Dans la nuit du jeudi 30 au vendredi 31 juillet 2026, les pluies d’étoiles filantes des Delta Aquarides du Sud et des Alpha Capricornides atteignent simultanément leur pic d’activité. Ce phénomène rare, visible vers les constellations du Verseau et du Capricorne, offre un spectacle contrasté entre météores rapides et bolides brillants.
C’est un rendez-vous inhabituel pour les observateurs du ciel. Deux essaims de météores, les Delta Aquarides du Sud et les Alpha Capricornides, convergent vers un maximum d’activité durant la même nuit.
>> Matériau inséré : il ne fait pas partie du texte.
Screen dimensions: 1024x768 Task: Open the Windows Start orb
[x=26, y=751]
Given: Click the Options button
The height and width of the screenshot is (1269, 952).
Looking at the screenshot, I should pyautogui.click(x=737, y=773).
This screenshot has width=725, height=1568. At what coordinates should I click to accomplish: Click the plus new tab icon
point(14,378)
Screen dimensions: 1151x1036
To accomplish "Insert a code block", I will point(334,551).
Bien qu’ils occupent la même zone du ciel, ces deux phénomènes diffèrent radicalement par leur apparence et leur origine.
Delta Aquarides et Alpha Capricornides : deux profils distincts
Les Delta Aquarides du Sud, probablement issues de la comète 96P/Machholz, sont les plus nombreuses. Dans des conditions idéales, elles peuvent produire jusqu’à 20 météores par heure, bien qu’elles soient souvent discrètes et peu lumineuses. Selon la NASA, elles sont mieux observées dans l’hémisphère sud et aux latitudes méridionales de l’hémisphère nord, avec une vitesse d’environ 40 km/h.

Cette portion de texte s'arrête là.